Agar setiap orang dapat mengetahuinya, memerintahkan pengundangan
Peraturan Daerah ini dengan penempatannya dalam Lembaran Daerah
Kabupaten Gresik.
Disahkan di : Gresik
Pada tanggal : 20 Nopember 2001
BUPATI GRESIK
TTD
Drs. KH. ROBBACH MA’SUM
Diundangkan di : Gresik
Pada Tanggal : 21 Nopember 2001
SEKRETARIS DAERAH KABUPATEN
GRESIK
TTD
Drs. G U N A W A N, MSi Pembina Utama Muda
Nip. 010 080 491
LEMBARAN DAERAH KABUPATEN GRESIK TAHUN 2001 NOMOR 8 SERI C.
PENJELASAN
ATAS
PERATURAN DAERAH KABUPATEN GRESIK
NOMOR 19 TAHUN 2001
TENTANG
KEPELABUHANAN DI KABUPATEN GRESIK
I. PENJELASAN UMUM
a. Kabupaten Gresik dengan posisinya yang memiliki geostrategis secara internasional dan
memiliki bentang garis pantai yang sangat menunjang perkembangan Kabupaten Gresik
pada masa yang akan datang sesuai dengan perencanaan nasional sebagai daerah
pengembangan kawasan andalan untuk kegiatan Pelabuhan, Industri, Perdagangan, Jasa dan
Pariwisata.
Bentang alam tersebut terutama potensi kelautan dengan panjang pantai, struktur
fisik pantai, kedalaman alamiah laut dan kecilnya pendangkalan serta posisi geografis Selat
Madura sebagai jalur pelayaran internasional sangat menunjang bagi pengembangan
pelabuhan. Dengan potensi ini, pelabuhan merupakan Development Agent yang mempunyai
multiplier effect yang sangat besar pengaruhnya terhadap kegiatan ekonomi dan
pertumbuhan.
Sebagai Development Agent, pelabuhan di Kabupaten Gresik dapat memberikan
nilai tambah dan efisiensi biaya transportasi sehingga biaya produksi akan lebih rendah dan
akhirnya mempengaruhi biaya yang harus dibayar masyarakat. Pengaruh lebih lanjut adalah
daya tariknya terhadap investasi swasta dan penyerapan tenaga kerja sehingga akan
menjadikan Kabupaten Gresik sebagai pusat pertumbuhan yang dapat memberikan
kontribusi yang signifikan terhadap pertumbuhan ekonomi Nasional.
Kondisi di atas dapat dicapai apabila ketentuan operasional sebagai Development
Agent dipenuhi. Ketentuan tersebut diataranya adalah persaingan usaha yang sehat dan
kompetitif tanpa adanya pemberian monopoli kepada salah satu pihak yang akan berakibat
tidak efisiennya biaya produksi (ekonomi biaya tinggi).

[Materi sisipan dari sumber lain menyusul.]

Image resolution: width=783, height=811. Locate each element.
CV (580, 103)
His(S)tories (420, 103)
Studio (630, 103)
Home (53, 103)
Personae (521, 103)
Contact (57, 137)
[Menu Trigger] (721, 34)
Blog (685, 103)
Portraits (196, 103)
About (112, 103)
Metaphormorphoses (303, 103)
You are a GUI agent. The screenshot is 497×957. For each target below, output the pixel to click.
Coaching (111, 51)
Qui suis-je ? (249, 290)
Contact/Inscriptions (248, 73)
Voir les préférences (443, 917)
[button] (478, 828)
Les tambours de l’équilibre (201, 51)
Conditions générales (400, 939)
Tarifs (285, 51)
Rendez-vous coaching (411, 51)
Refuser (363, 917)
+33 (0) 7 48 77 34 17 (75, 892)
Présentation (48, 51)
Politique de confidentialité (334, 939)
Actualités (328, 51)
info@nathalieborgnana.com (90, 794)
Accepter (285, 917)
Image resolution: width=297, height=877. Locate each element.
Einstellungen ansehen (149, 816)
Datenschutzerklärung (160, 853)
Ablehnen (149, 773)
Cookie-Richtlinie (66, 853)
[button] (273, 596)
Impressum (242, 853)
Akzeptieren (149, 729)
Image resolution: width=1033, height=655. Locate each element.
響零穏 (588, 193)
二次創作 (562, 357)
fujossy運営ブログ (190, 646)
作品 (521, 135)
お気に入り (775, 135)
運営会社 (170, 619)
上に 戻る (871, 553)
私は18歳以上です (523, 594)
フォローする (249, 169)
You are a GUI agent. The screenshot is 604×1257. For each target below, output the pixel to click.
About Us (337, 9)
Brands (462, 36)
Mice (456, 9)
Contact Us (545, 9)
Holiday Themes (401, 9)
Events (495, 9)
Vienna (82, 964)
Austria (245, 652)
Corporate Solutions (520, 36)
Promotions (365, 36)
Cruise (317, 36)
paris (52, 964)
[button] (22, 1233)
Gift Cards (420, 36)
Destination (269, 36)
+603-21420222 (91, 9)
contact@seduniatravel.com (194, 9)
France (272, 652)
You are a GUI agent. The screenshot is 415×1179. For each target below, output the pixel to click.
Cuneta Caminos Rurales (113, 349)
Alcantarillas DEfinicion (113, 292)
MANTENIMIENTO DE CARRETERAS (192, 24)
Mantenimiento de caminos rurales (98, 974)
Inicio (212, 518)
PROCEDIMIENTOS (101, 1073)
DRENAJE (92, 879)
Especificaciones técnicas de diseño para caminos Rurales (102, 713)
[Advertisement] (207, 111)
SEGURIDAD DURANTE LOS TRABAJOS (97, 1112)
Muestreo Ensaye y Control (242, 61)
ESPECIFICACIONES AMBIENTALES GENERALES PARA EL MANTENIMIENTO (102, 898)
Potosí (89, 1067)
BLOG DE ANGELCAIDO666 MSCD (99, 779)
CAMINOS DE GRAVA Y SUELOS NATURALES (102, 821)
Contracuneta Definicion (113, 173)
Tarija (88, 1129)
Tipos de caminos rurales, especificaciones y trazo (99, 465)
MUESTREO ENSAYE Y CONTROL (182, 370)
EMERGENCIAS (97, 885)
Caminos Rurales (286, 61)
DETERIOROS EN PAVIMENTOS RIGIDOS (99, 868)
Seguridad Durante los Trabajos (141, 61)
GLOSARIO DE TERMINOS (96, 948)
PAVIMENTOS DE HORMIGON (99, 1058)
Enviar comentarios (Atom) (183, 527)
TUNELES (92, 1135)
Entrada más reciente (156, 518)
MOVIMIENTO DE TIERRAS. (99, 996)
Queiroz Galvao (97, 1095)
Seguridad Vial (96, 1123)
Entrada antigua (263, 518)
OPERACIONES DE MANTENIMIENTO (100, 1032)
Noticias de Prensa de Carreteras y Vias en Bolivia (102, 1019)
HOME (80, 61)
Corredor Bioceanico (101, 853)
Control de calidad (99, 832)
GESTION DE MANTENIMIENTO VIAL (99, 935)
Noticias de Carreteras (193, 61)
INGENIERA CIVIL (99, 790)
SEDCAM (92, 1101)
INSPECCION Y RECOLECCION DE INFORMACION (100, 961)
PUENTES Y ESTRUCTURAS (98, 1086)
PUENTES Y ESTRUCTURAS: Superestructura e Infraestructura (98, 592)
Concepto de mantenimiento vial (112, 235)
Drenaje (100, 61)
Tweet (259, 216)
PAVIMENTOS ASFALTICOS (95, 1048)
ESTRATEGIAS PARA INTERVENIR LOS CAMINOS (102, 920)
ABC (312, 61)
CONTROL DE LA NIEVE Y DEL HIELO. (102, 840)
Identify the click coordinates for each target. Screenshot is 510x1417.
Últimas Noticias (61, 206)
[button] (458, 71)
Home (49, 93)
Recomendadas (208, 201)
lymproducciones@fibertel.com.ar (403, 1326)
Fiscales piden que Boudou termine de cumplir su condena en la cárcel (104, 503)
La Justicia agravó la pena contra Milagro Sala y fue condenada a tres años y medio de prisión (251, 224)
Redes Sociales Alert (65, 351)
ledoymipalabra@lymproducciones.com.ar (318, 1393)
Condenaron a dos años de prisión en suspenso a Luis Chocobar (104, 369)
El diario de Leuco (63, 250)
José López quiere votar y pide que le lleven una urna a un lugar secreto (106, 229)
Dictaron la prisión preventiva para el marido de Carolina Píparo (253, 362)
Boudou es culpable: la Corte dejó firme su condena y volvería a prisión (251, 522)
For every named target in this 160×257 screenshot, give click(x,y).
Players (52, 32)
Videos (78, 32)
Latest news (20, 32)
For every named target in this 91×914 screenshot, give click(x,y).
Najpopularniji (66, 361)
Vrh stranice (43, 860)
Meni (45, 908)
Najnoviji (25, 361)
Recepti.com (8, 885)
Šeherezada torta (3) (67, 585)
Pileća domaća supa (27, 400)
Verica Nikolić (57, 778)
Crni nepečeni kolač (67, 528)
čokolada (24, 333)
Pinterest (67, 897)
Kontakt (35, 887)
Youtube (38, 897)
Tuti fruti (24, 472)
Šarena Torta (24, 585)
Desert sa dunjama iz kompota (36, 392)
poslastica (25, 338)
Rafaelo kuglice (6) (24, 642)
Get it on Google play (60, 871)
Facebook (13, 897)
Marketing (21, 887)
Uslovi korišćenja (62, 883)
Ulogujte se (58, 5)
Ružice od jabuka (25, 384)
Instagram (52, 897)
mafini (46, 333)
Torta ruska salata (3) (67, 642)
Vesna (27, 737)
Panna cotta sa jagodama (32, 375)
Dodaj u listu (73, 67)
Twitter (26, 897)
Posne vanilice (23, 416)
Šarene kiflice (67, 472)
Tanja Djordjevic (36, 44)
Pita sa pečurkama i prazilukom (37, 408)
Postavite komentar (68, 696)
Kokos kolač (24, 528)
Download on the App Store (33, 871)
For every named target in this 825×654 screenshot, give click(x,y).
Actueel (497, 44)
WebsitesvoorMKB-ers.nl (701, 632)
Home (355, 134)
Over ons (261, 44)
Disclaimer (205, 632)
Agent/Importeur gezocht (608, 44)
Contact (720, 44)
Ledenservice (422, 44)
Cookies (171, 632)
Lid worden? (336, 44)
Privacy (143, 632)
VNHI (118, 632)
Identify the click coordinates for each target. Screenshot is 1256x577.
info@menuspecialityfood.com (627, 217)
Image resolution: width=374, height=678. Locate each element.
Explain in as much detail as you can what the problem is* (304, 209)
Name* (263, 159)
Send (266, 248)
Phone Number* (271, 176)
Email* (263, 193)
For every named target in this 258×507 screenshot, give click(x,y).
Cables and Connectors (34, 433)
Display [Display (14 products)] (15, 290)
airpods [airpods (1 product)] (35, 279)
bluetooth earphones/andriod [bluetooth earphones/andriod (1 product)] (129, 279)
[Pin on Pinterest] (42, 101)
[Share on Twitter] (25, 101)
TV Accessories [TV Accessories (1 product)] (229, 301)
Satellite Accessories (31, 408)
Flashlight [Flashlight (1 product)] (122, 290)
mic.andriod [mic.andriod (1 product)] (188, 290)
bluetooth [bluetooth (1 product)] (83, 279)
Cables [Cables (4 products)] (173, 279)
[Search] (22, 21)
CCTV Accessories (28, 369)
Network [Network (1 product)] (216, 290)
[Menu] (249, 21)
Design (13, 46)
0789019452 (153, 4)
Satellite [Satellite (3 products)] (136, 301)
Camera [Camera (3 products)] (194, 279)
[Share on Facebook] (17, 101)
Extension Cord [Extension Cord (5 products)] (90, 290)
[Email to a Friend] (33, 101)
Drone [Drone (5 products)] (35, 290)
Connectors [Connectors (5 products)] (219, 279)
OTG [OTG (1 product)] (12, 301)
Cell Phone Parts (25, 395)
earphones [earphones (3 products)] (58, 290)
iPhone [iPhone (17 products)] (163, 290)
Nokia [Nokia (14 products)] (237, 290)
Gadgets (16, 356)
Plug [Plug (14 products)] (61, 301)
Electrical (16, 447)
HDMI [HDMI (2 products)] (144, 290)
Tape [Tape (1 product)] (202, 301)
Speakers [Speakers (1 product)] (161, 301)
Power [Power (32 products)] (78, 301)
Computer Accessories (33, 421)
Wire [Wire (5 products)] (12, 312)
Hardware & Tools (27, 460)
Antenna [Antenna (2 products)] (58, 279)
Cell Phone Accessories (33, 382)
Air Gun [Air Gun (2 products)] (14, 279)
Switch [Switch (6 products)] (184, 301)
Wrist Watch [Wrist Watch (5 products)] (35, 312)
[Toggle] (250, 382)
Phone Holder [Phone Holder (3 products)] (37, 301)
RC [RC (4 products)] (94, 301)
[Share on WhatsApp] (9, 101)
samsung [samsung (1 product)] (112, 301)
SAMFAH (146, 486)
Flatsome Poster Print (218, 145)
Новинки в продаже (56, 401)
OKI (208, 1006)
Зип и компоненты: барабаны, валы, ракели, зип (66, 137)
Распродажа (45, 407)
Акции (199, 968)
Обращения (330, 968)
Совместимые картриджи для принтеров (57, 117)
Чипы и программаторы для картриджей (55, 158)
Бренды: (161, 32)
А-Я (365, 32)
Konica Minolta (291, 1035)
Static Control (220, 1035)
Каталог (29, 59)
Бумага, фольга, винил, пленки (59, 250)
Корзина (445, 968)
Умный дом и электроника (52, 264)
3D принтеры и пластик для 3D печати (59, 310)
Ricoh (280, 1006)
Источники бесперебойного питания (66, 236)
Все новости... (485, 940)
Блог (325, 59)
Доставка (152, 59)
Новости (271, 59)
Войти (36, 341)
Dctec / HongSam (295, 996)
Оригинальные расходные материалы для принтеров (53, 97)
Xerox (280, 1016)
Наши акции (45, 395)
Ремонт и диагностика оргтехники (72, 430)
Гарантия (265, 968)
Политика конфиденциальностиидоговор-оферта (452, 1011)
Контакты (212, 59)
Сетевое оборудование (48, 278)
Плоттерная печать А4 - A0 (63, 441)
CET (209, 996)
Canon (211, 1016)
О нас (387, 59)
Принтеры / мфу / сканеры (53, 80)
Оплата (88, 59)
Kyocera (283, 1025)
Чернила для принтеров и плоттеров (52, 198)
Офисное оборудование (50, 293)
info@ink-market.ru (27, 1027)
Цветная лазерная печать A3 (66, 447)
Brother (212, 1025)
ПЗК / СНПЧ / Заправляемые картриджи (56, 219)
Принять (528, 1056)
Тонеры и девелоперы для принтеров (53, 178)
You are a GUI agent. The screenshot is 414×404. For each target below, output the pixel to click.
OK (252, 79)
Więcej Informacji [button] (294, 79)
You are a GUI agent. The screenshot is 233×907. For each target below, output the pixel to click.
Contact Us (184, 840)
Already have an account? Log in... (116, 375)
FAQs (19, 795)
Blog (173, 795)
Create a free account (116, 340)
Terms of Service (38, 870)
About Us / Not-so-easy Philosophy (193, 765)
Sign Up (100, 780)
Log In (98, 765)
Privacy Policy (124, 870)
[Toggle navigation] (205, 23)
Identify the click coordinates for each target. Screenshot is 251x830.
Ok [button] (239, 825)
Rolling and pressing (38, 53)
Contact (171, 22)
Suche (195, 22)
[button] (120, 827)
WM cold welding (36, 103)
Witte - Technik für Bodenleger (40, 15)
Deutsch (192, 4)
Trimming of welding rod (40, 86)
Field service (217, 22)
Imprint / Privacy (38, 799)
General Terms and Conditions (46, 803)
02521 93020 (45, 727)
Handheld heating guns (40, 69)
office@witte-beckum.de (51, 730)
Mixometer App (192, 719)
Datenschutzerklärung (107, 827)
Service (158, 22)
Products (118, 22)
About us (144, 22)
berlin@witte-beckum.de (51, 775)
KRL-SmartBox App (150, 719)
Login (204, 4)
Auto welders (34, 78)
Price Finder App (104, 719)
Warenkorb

Pencapaian kondisi ideal sebagaimana yang diharapkan, terdapat kendala karena
adanya hal normatif yang dilanggar dan akhirnya sangat merugikan secara keseluruhan
karena multiplier effect yang diharapkan tidak terjadi. Hal normatif tersebut adalah adanya
monopoli gang dilakukan sebuah perusahaan (Corporate) yaitu PT. (Persero) Pelindo III.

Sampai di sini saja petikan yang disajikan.